How Department Leaders Employ Team-Level Job Crafting to Mitigate Faculty Burnout
thesis
posted on 2024-08-01, 00:00authored byJennifer Spicer
Purpose: Burnout impacts a substantial proportion of faculty at academic centers due to high job demands with limited job resources. Although individual-level interventions can be beneficial, organization-level interventions are needed to reduce burnout and enhance work engagement. Department leaders could provide unique insight into how organizational factors influence faculty since they manage departments while serving as direct supervisors to faculty.

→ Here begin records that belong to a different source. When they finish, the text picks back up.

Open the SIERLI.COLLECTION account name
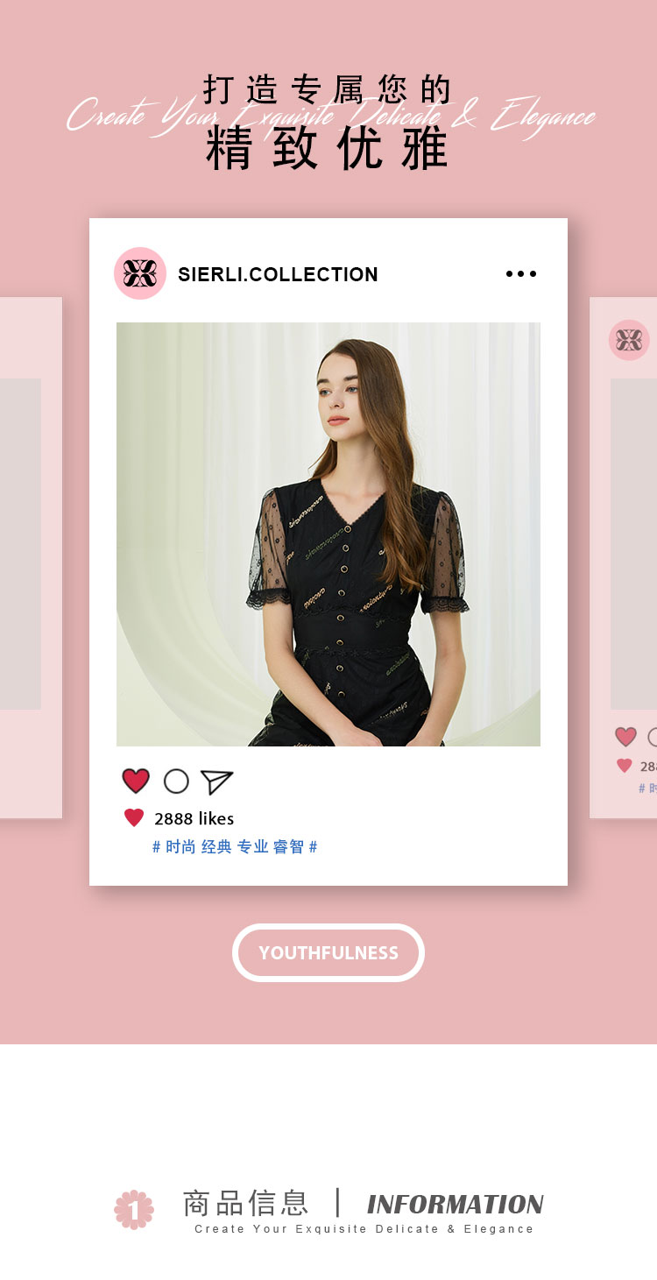 [278, 274]
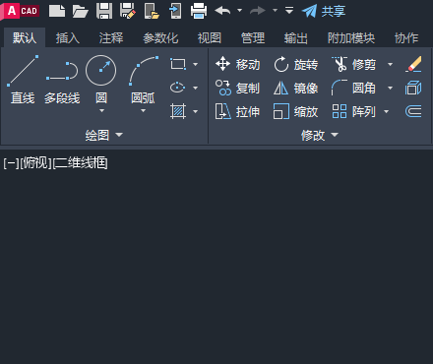Click the Save icon in quick access toolbar
Image resolution: width=433 pixels, height=364 pixels.
point(104,11)
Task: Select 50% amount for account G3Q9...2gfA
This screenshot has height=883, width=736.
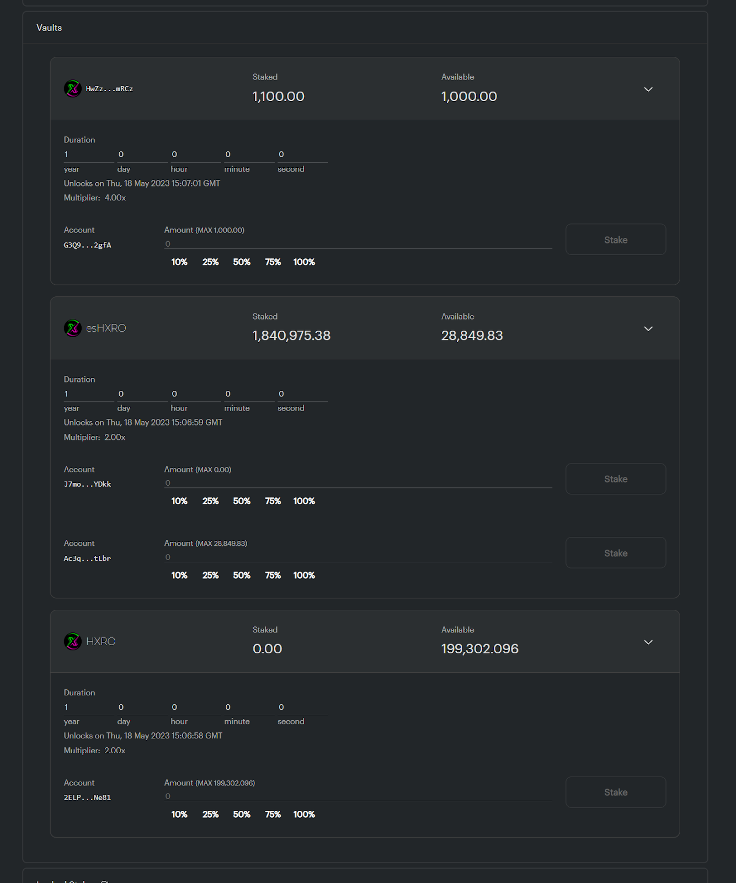Action: pyautogui.click(x=242, y=262)
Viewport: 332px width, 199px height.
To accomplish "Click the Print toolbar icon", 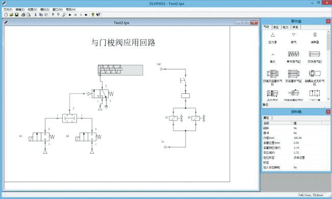I will click(23, 15).
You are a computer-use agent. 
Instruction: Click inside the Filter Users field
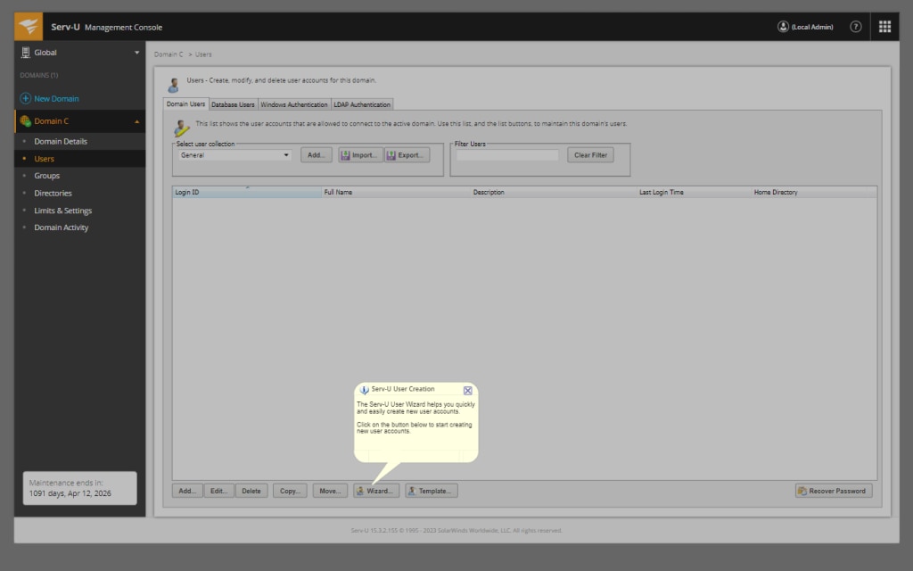pyautogui.click(x=506, y=154)
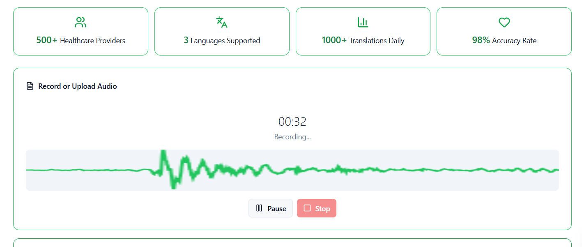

The purpose of this study was to explore how department leaders support their faculty and allocate job resources and demands among them.
Methods: The authors interviewed 17 infectious disease department leaders at academic centers in the United States during 2022. Using a theory-informed inductive approach to qualitative data analysis, they used the job demands-resources theory of job crafting to explain how leaders altered job demands and resources for faculty in their department.
Results: Job crafting typically describes an employee-driven, individual-level process to improve work conditions by decreasing hindering job demands (i.e., factors that require energy and lead to exhaustion), increasing structural and social job resources, and increasing challenging job demands (i.e., factors that require energy but motivate employees). In contrast, the authors found that department leaders engaged in job crafting at the department level to allocate job demands and resources among their faculty. They not only worked to adjust their department’s total job demands and resources but also redistributed them among their team to improve each individual’s work experience. However, leaders had less control over hindering job demands and structural job resources than challenging job demands and social job resources.
Conclusion: Leaders engaged in team-level job crafting to improve the work experience of faculty in their department. Developing this skill in department leaders could reduce burnout and promote work engagement among faculty.